* _What to produce_
Each record is to be transcribed in full and exactly.

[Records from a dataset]
====================

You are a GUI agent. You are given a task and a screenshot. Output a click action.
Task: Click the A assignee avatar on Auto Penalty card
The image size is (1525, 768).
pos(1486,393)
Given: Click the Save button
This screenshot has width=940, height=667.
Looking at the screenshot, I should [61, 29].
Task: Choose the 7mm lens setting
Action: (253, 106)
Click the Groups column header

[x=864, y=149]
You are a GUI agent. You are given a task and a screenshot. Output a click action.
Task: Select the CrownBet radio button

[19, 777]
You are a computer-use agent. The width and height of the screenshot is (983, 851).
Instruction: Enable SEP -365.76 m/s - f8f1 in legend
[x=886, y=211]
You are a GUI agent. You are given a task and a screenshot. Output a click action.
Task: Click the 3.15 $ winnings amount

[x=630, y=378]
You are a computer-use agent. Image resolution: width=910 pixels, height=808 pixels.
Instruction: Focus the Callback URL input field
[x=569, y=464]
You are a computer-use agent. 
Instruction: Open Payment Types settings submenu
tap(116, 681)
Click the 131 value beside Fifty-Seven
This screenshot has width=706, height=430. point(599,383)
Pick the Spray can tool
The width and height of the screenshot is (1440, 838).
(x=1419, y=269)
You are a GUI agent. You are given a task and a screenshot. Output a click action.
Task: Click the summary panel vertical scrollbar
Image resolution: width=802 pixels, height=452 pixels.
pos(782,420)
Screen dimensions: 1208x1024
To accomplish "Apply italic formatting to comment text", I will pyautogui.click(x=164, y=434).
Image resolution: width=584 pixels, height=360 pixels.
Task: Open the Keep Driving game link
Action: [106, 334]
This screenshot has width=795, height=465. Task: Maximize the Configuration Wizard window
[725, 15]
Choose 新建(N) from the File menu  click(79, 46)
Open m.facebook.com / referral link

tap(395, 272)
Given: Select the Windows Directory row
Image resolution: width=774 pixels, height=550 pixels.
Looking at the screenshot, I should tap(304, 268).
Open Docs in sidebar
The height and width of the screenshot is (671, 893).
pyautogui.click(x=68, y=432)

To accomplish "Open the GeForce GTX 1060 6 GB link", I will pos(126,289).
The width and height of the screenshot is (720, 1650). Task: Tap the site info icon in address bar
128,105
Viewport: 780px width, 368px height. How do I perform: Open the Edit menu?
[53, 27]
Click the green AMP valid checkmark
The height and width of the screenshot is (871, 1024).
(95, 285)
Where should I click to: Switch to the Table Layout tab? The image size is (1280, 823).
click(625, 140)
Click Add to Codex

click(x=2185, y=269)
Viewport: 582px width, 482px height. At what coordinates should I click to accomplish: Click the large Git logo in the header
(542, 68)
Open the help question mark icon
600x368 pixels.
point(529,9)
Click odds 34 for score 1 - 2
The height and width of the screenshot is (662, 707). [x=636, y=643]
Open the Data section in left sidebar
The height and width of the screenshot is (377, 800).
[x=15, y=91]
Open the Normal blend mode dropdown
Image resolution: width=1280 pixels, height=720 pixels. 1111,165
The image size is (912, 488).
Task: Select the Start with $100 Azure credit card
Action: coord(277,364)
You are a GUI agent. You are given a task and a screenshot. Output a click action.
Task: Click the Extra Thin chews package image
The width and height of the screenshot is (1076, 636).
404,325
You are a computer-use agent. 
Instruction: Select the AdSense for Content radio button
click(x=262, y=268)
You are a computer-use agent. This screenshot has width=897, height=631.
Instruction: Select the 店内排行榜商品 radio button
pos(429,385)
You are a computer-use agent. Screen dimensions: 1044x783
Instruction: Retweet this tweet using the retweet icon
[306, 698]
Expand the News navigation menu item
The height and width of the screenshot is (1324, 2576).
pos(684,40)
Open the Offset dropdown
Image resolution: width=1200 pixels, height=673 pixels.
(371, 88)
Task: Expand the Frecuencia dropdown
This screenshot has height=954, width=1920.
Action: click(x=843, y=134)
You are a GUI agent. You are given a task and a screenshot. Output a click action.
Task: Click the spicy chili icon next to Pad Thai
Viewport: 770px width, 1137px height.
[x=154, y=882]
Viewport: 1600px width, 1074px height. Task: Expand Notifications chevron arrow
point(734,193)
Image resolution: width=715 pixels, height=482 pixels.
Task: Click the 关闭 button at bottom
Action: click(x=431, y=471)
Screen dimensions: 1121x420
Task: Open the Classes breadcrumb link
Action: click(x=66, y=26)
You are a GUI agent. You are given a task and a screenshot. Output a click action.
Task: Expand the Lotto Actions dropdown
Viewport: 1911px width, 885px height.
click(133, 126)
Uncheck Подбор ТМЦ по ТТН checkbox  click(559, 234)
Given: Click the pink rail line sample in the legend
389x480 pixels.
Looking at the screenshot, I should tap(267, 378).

====================

* _Result of this exercise_
You are a GUI agent. You are given a task and a screenshot. Output a click action.
Task: Click the A assignee avatar on Auto Penalty card
The image size is (1525, 768).
pos(1486,393)
Given: Click the Save button
This screenshot has width=940, height=667.
Looking at the screenshot, I should [61, 29].
Task: Choose the 7mm lens setting
Action: (253, 106)
Click the Groups column header

[x=864, y=149]
You are a GUI agent. You are given a task and a screenshot. Output a click action.
Task: Select the CrownBet radio button

[19, 777]
You are a computer-use agent. The width and height of the screenshot is (983, 851).
Instruction: Enable SEP -365.76 m/s - f8f1 in legend
[x=886, y=211]
You are a GUI agent. You are given a task and a screenshot. Output a click action.
Task: Click the 3.15 $ winnings amount

[x=630, y=378]
You are a computer-use agent. Image resolution: width=910 pixels, height=808 pixels.
Instruction: Focus the Callback URL input field
[x=569, y=464]
You are a computer-use agent. 
Instruction: Open Payment Types settings submenu
tap(116, 681)
Click the 131 value beside Fifty-Seven
This screenshot has width=706, height=430. point(599,383)
Pick the Spray can tool
The width and height of the screenshot is (1440, 838).
(x=1419, y=269)
You are a GUI agent. You are given a task and a screenshot. Output a click action.
Task: Click the summary panel vertical scrollbar
Image resolution: width=802 pixels, height=452 pixels.
pos(782,420)
Screen dimensions: 1208x1024
To accomplish "Apply italic formatting to comment text", I will pyautogui.click(x=164, y=434).
Image resolution: width=584 pixels, height=360 pixels.
Task: Open the Keep Driving game link
Action: [106, 334]
This screenshot has width=795, height=465. Task: Maximize the Configuration Wizard window
[725, 15]
Choose 新建(N) from the File menu  click(79, 46)
Open m.facebook.com / referral link

tap(395, 272)
Given: Select the Windows Directory row
Image resolution: width=774 pixels, height=550 pixels.
Looking at the screenshot, I should tap(304, 268).
Open Docs in sidebar
The height and width of the screenshot is (671, 893).
pyautogui.click(x=68, y=432)

To accomplish "Open the GeForce GTX 1060 6 GB link", I will pos(126,289).
The width and height of the screenshot is (720, 1650). Task: Tap the site info icon in address bar
128,105
Viewport: 780px width, 368px height. How do I perform: Open the Edit menu?
[53, 27]
Click the green AMP valid checkmark
The height and width of the screenshot is (871, 1024).
(95, 285)
Where should I click to: Switch to the Table Layout tab? The image size is (1280, 823).
click(625, 140)
Click Add to Codex

click(x=2185, y=269)
Viewport: 582px width, 482px height. At what coordinates should I click to accomplish: Click the large Git logo in the header
(542, 68)
Open the help question mark icon
600x368 pixels.
point(529,9)
Click odds 34 for score 1 - 2
The height and width of the screenshot is (662, 707). [x=636, y=643]
Open the Data section in left sidebar
The height and width of the screenshot is (377, 800).
[x=15, y=91]
Open the Normal blend mode dropdown
Image resolution: width=1280 pixels, height=720 pixels. 1111,165
The image size is (912, 488).
Task: Select the Start with $100 Azure credit card
Action: coord(277,364)
You are a GUI agent. You are given a task and a screenshot. Output a click action.
Task: Click the Extra Thin chews package image
The width and height of the screenshot is (1076, 636).
404,325
You are a computer-use agent. 
Instruction: Select the AdSense for Content radio button
click(x=262, y=268)
You are a computer-use agent. This screenshot has width=897, height=631.
Instruction: Select the 店内排行榜商品 radio button
pos(429,385)
You are a computer-use agent. Screen dimensions: 1044x783
Instruction: Retweet this tweet using the retweet icon
[306, 698]
Expand the News navigation menu item
The height and width of the screenshot is (1324, 2576).
pos(684,40)
Open the Offset dropdown
Image resolution: width=1200 pixels, height=673 pixels.
(371, 88)
Task: Expand the Frecuencia dropdown
This screenshot has height=954, width=1920.
Action: click(x=843, y=134)
You are a GUI agent. You are given a task and a screenshot. Output a click action.
Task: Click the spicy chili icon next to Pad Thai
Viewport: 770px width, 1137px height.
[x=154, y=882]
Viewport: 1600px width, 1074px height. Task: Expand Notifications chevron arrow
point(734,193)
Image resolution: width=715 pixels, height=482 pixels.
Task: Click the 关闭 button at bottom
Action: click(x=431, y=471)
Screen dimensions: 1121x420
Task: Open the Classes breadcrumb link
Action: click(x=66, y=26)
You are a GUI agent. You are given a task and a screenshot. Output a click action.
Task: Expand the Lotto Actions dropdown
Viewport: 1911px width, 885px height.
click(133, 126)
Uncheck Подбор ТМЦ по ТТН checkbox  click(559, 234)
Given: Click the pink rail line sample in the legend
389x480 pixels.
Looking at the screenshot, I should tap(267, 378).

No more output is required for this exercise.